Pharmacokinetics:After intravenous administration, it is distributed in plasma and extracellular fluid. More than 90% is hydrolyzed by cholinesterase of blood to succinic acid and choline. The half-life (T1 / 2) is 90 seconds. at a normal concentration of cholinesterase. It is excreted by the kidneys. Does not penetrate the intact blood-brain barrier. Do not cumulate.

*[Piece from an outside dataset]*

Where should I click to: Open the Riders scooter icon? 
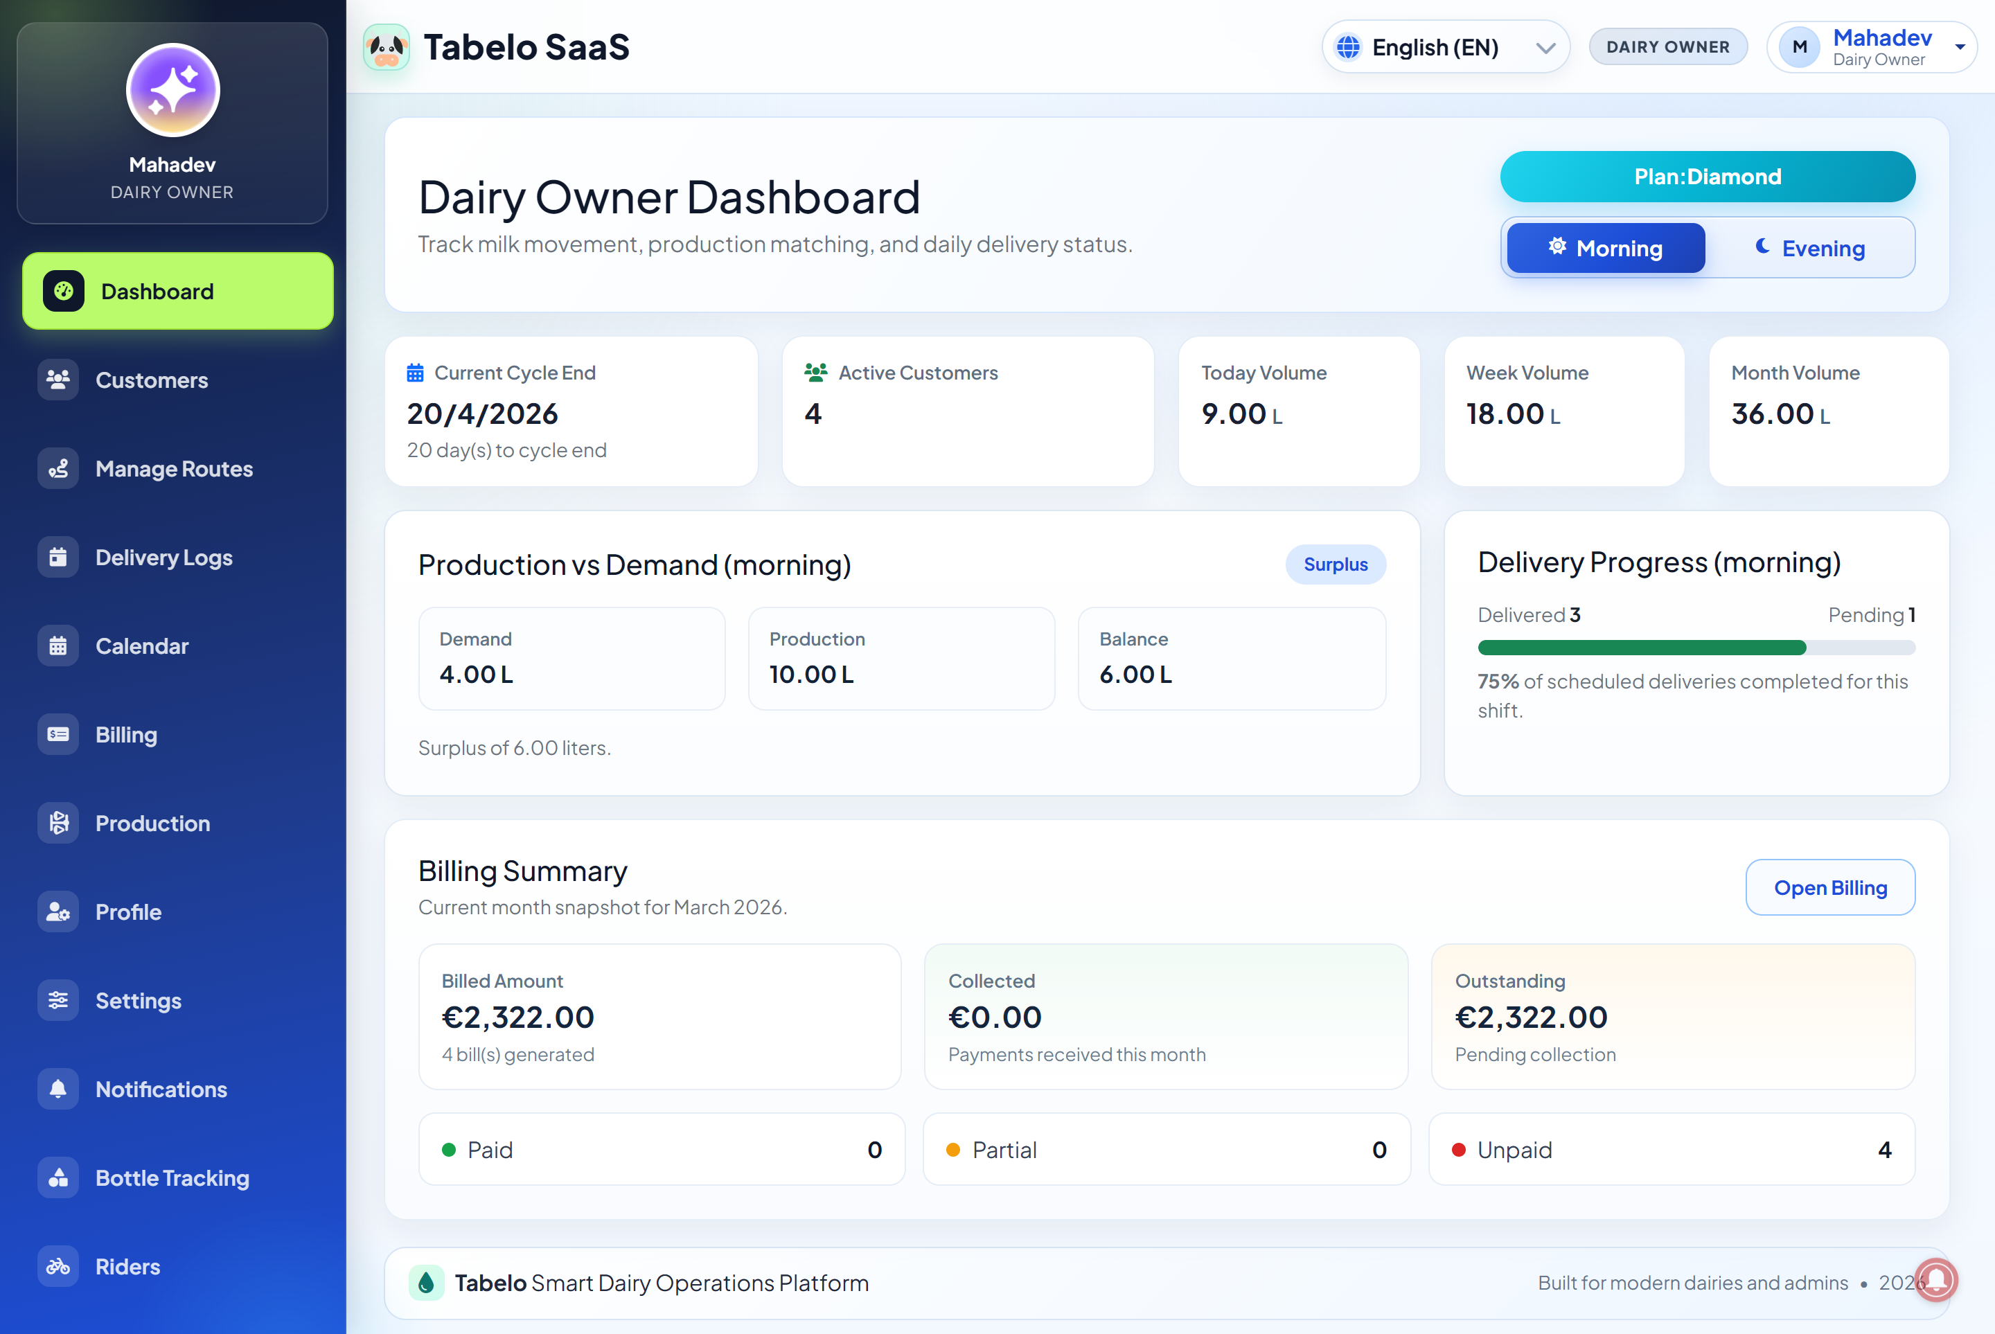click(x=58, y=1266)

Indications:Interventions requiring miorelaxation (usually short-term): disabling of spontaneous breathing (intratracheal intubation, bronchoscopy); complete miorelaxation (endoscopy, reversal of dislocations, reposition of fractures, gynecological, thoracic, abdominal operations); prevention of convulsions in electropulse therapy; poisoning with strychnine, tetanus (symptomatic therapy).

Contraindications:Hypersensitivity to the drug components, malignant hyperthermia (including in the anamnesis), myasthenia gravis, congenital and dystrophic myotonia, Duchenne muscular dystrophy,closed angle glaucoma, acute hepatic insufficiency, pulmonary edema, penetrating eye trauma, bronchial asthma, hyperkalemia, breast age (up to 1 year), pregnancy, lactation.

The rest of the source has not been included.